Transactional would be more comfortable for user-space, and while I 
can see that it would be complex to implement, perhaps the greater
point might be that the implementation is CPU expensive.

> But even with that, the error reporting on
> which command failed is a complication.

My suggestions below could make the error reporting much simpler...

>> I have a couple of questions:
>>
>> Q1. I can see that batching "epoll_ctl" commands might be useful,
>> since it results in fewer systems calls. But, does it really
>> need to be bound together with the "epoll_pwait" functionality?
>> (Perhaps this point was covered in previous discussions, but
>> neither the message accompanying this patch nor the 0/6 man page
>> provide a compelling rationale for the need to bind these two
>> operations together.)
>>
>> Yes, I realize you might save a system call, but it makes for a
>> cumbersome API that has the above headache, and also forces the 
>> need for double pointer indirection in the 'spec' argument (i.e., 
>> spec is a pointer to an array of structures where each element
>> in turn includes an 'events' pointer that points to another array).
>>
>> Why not a simpler API with two syscalls such as:
>>
>> epoll_ctl_batch(int epfd, int flags,
>>                 int ncmds, struct epoll_mod_cmd *cmds);
>>
>> epoll_pwait1(int epfd, struct epoll_event *events, int maxevents, 
>>              struct timespec *timeout, int clock_id, 
>>              const sigset_t *sigmask, size_t sigsetsize);
> 
> The problem is that there is no room for flags field in epoll_pwait1, which is
> asked for, in previous discussion thread [1].

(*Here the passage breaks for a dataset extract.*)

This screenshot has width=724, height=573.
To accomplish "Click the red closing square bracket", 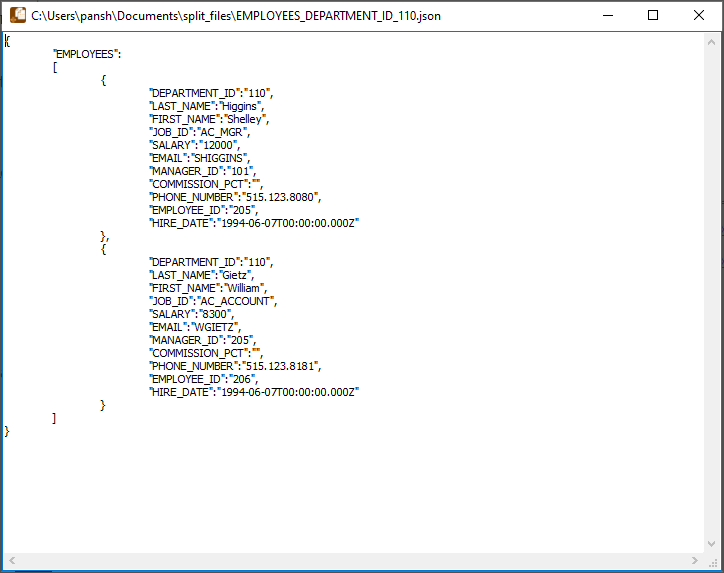I will [x=54, y=418].
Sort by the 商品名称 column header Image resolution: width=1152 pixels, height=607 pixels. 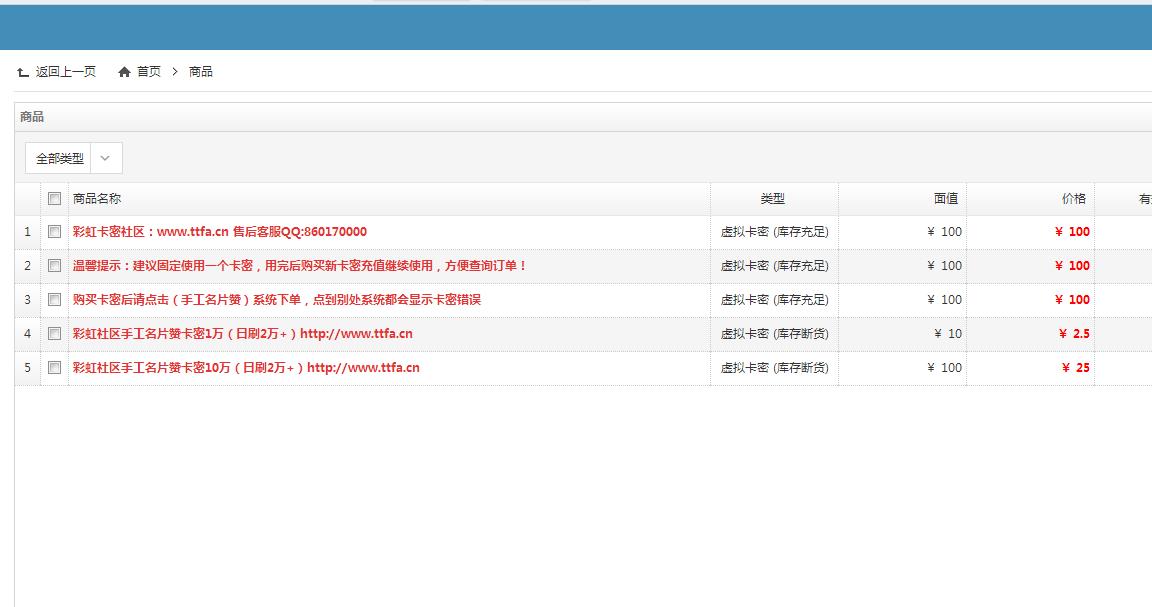pyautogui.click(x=97, y=198)
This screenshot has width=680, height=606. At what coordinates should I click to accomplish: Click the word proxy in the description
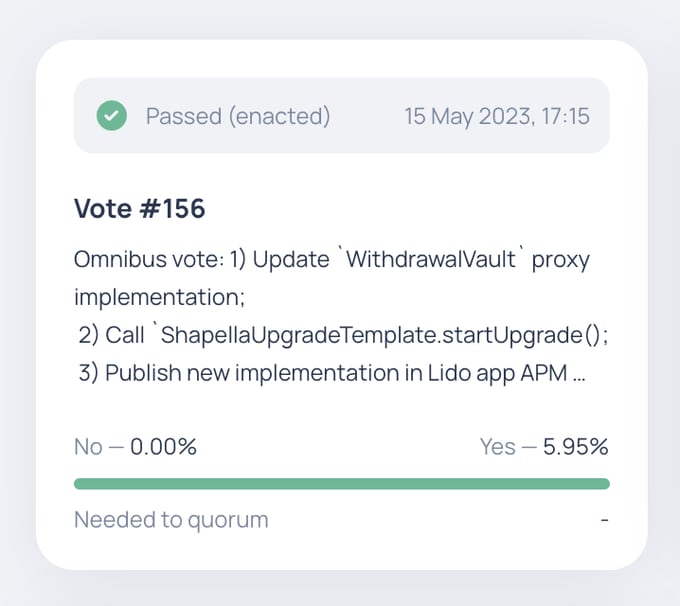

Ahh yes, I certainly should not have forgotten that. But that's easily solved.
Do as for pselect6():

strcut sigargs {
    const sigset_t *ss;
    size_t          ss_len; /* Size (in bytes) of object pointed
                               to by 'ss' */
}

epoll_pwait1(int epfd, struct epoll_event *events, int maxevents, 
             struct timespec *timeout, int clock_id, int flags,
             int timeout,
             const struct sigargs *sargs);

> I don't see epoll_mod_wait as a *significantly more* complicated interface
> compared to epoll_ctl_batch and epoll_pwait1 above. 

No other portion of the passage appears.